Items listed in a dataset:
▶
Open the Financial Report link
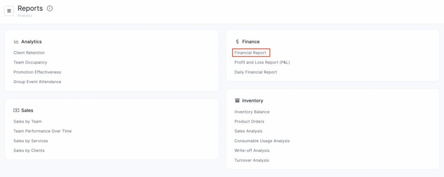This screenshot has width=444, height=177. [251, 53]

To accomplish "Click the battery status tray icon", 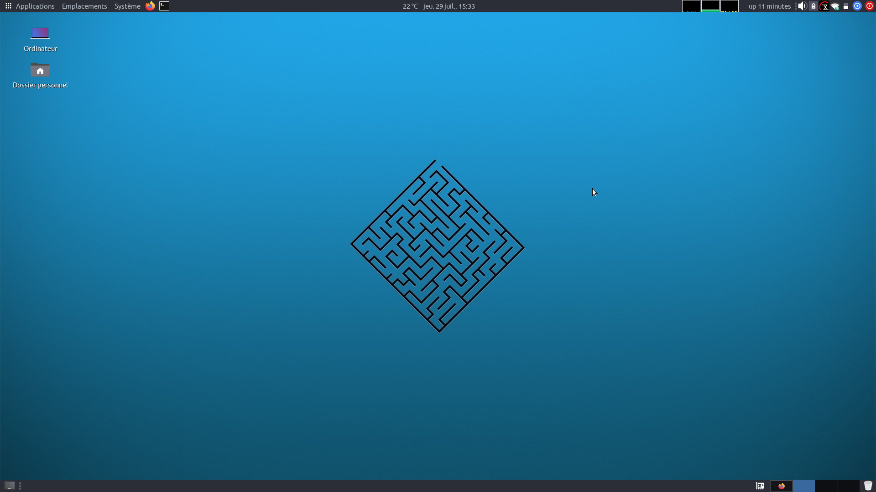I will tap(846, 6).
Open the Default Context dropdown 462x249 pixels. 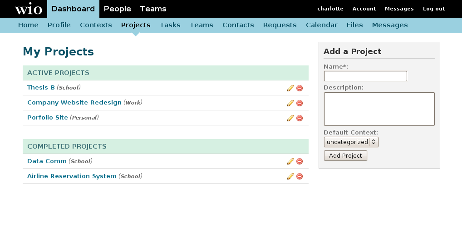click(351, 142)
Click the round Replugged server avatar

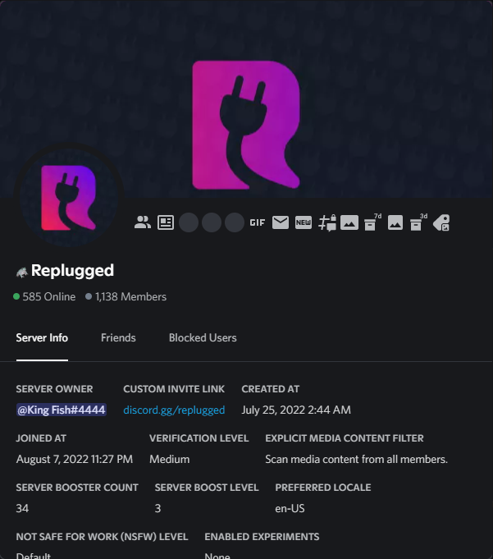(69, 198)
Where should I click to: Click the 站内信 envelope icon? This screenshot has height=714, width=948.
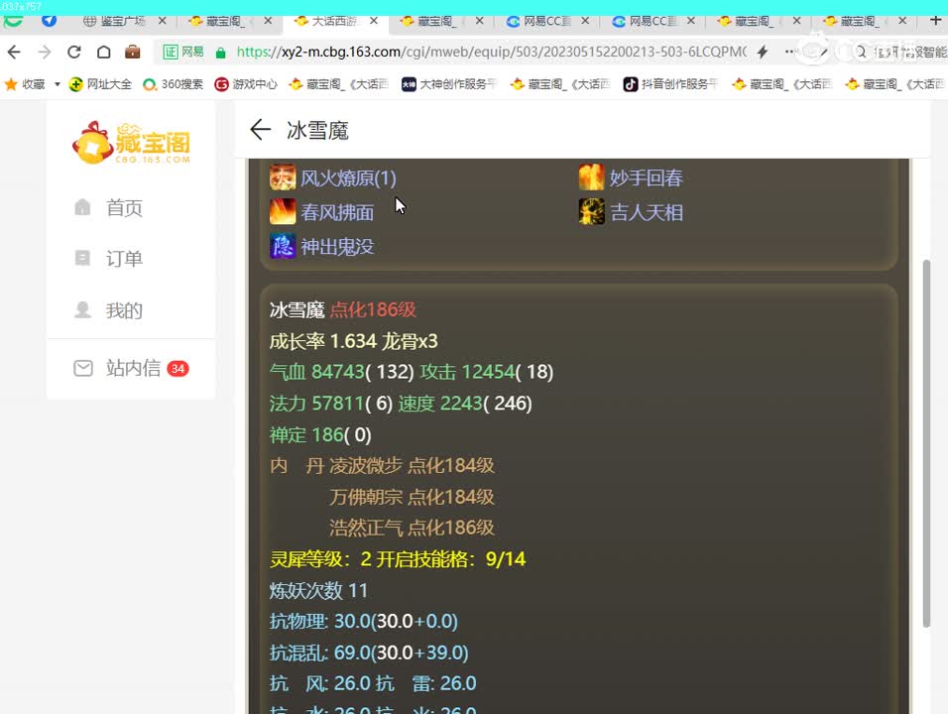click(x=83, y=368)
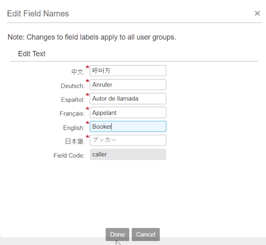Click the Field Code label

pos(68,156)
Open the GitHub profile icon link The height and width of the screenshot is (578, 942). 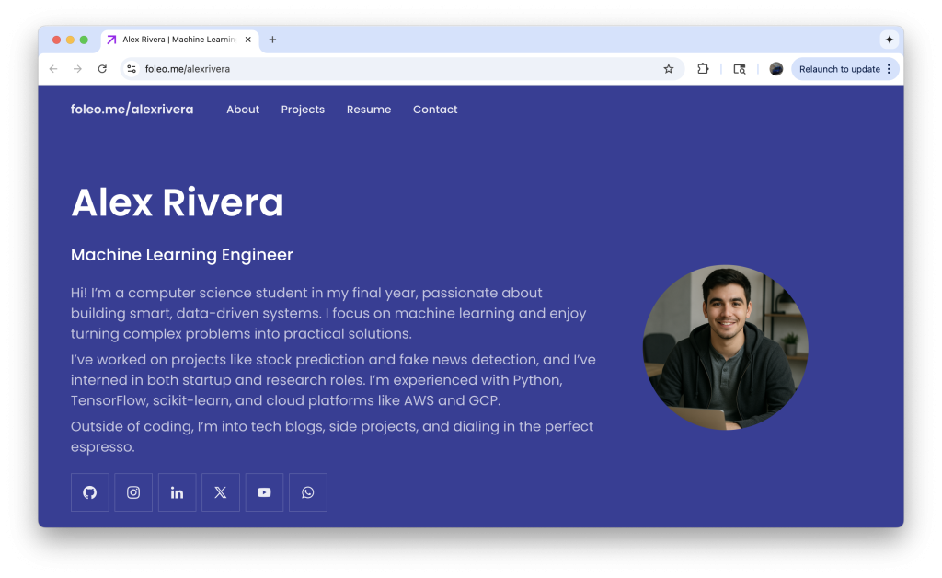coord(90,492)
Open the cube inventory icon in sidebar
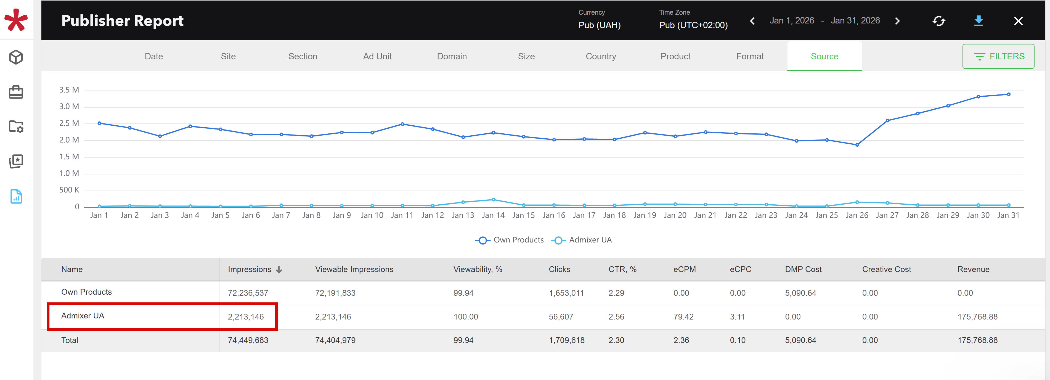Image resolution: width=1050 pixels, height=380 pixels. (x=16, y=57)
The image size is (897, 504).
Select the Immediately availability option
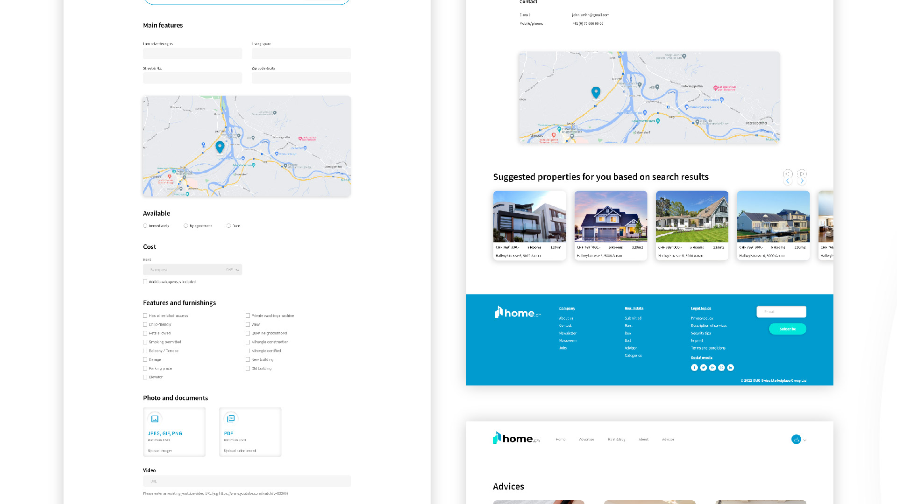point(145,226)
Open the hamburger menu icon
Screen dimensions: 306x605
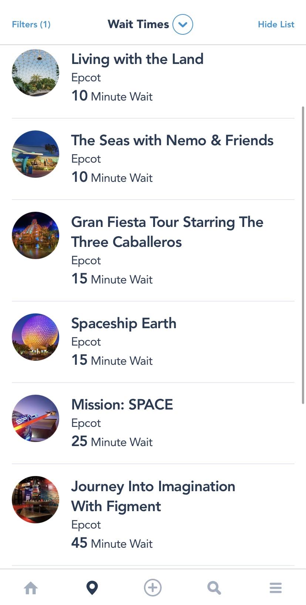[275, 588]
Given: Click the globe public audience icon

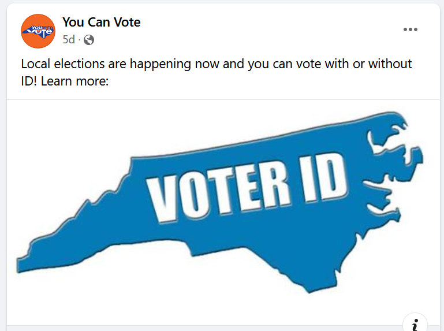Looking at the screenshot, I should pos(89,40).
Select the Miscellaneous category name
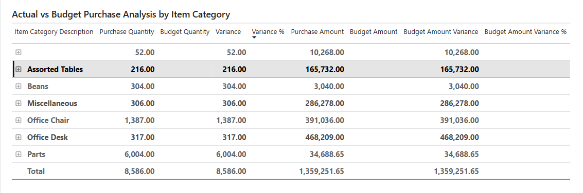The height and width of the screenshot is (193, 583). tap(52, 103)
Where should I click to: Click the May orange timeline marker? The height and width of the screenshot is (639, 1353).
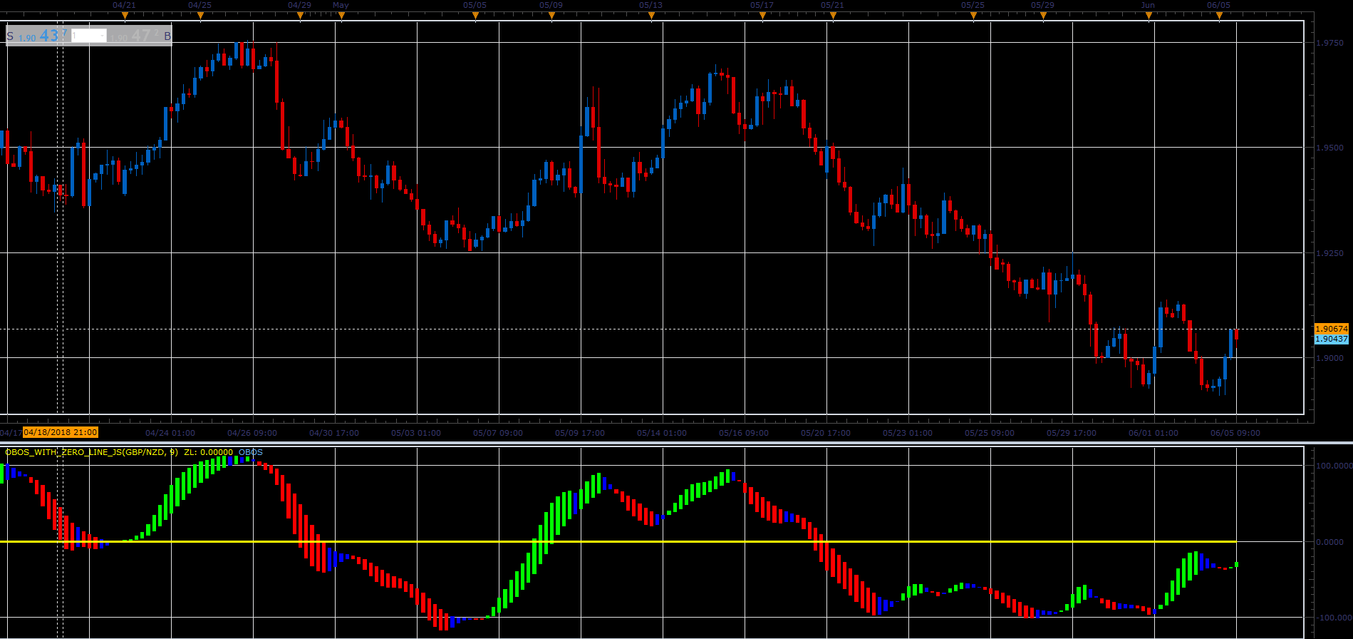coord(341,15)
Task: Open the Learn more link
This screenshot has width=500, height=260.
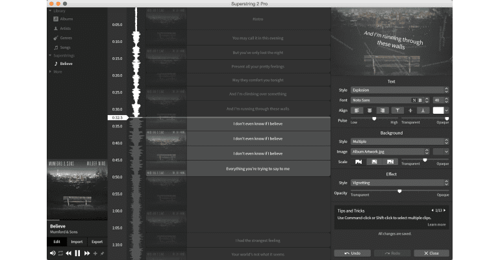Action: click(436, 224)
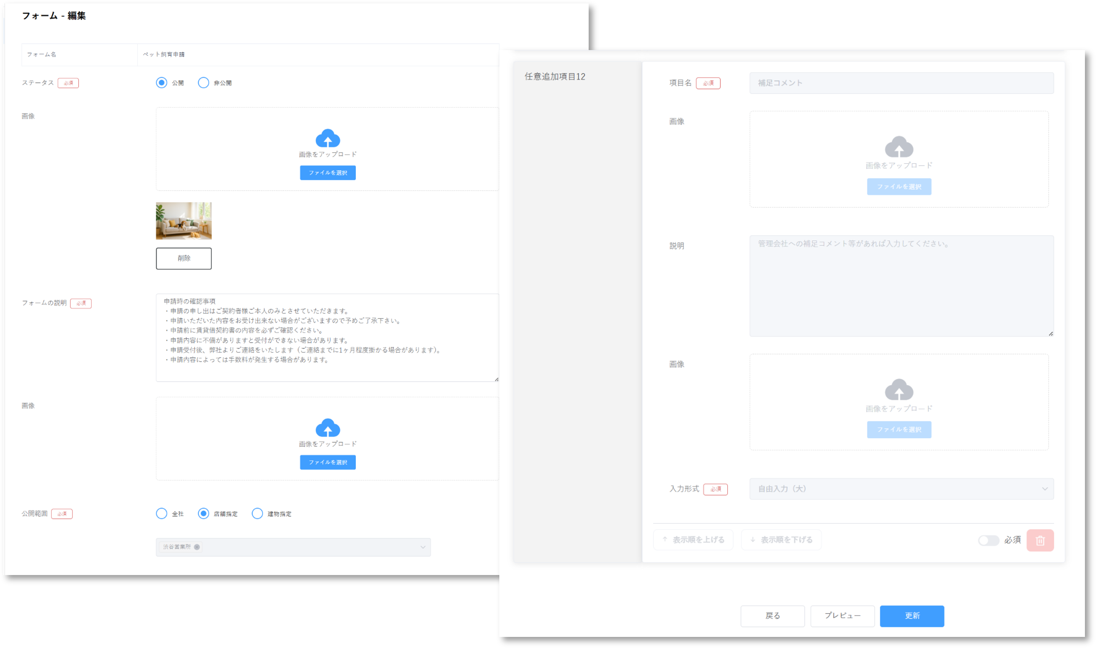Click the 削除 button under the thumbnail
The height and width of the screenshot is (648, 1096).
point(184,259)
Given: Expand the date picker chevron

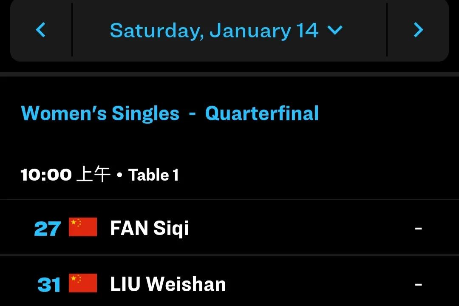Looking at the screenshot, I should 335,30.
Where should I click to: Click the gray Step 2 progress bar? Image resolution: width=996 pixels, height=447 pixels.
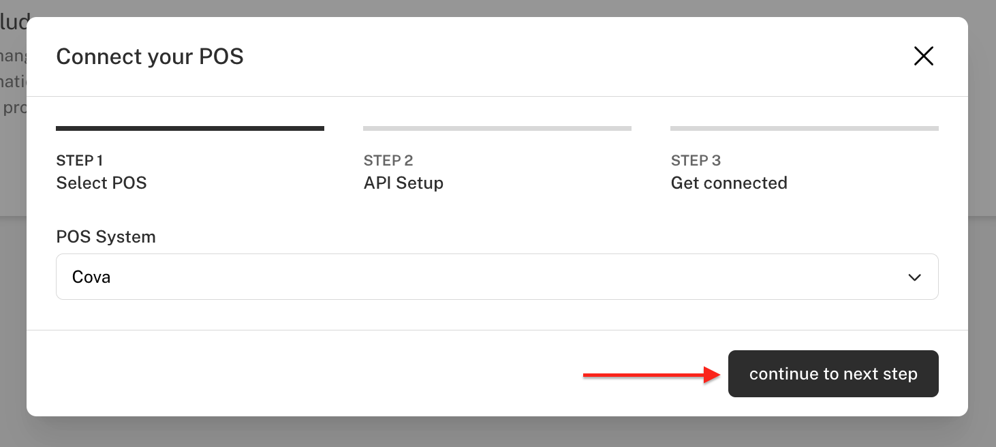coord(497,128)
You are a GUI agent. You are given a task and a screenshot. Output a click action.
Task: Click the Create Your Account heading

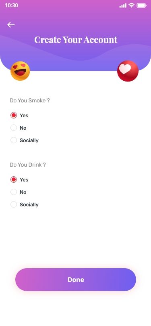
◀
# [What is asked]
Quote the rows verbatim from the line that contains "Where should I click to: Click the May" through the line that contains "Looking at the screenshot, I should 335,30.", leaving out the pictures.

# [Output of the exercise]
Where should I click to: Click the May orange timeline marker? The height and width of the screenshot is (639, 1353).
coord(341,15)
Task: Open the Learn more link
This screenshot has width=500, height=260.
Action: click(436, 224)
Click the 削除 button under the thumbnail
The height and width of the screenshot is (648, 1096).
point(184,259)
Given: Expand the date picker chevron

Looking at the screenshot, I should 335,30.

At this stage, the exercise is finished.